About half the world’s seafood comes from aquaculture, making it a $100 billion industry that is expected to swell in the coming decade. In the U.S., which imports about 85 percent of its seafood, only about five percent of seafood comes from domestic aquaculture operations.
“The future of most seafood is probably going to be aquaculture,” said Aaron Enz, a partner with Watershed Capital Group, a venture capital firm with a focus in sustainable aquaculture.
In the U.S., though, the industry faces hurdles including complex regulatory processes, high costs of coastal land and the hefty capital investments needed for new aquaculture ventures.
“We need a federal policy… and to take responsibility for our own consumption decisions,” said Michael Rubino, manager of the National Oceanic and Atmospheric Administration’s aquaculture program.
The agency, in conjunction with the U.S. Department of Commerce, is in the process of drafting national policies to support sustainable aquaculture. The new guidelines aim to drive research into aquaculture technologies, minimize adverse environmental effects of aquaculture and explore alternative feed stocks for farmed seafood.
The aquaculture industry is also up against concerns about its environmental sustainability, including issues of waste and harmful effects on wild fish populations.

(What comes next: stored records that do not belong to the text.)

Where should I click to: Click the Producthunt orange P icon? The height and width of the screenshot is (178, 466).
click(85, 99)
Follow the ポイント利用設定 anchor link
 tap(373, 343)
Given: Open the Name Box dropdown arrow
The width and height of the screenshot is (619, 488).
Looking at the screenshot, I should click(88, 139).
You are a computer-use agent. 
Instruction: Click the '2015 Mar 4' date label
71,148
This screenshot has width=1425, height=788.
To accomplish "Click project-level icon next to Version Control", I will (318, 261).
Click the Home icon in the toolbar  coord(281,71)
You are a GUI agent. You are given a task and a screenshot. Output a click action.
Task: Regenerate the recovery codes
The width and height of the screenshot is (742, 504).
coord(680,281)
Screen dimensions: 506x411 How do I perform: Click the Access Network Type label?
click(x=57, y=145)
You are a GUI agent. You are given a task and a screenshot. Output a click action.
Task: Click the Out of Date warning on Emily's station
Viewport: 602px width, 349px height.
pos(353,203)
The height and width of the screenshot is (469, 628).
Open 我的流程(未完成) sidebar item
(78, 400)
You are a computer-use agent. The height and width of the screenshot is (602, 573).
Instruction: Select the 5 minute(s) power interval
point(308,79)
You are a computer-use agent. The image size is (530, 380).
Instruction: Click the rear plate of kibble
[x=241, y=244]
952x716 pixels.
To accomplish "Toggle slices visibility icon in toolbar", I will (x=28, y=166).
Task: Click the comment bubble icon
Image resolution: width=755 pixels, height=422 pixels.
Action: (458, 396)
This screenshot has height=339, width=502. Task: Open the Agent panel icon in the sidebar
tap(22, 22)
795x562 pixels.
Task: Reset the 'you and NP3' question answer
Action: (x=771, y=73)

While practices in other counties lag behind, Rubino said domestic aquaculture has already made a shift to tighter environmental controls.
“The public perception of aquaculture hasn’t caught up with the reality,” Rubino said. “The government is trying to get word out about better practices that are already in place.”
Meanwhile, investors may be keeping a sharp eye on aquaculture, but they’re not making a lot of investments yet, Enz said, citing technical obstacles, seafood price volatility and a lack of early success stories.
That could shift, though. One venture fund, New York-based Aquacopia, focuses solely on sustainable aquaculture, and counts among its portfolio companies like Oberon, which makes fish meal replacement, and startups building open ocean fish farms.
“Once we have a few success stories I think you’re going to see a lot more investment,” Enz said.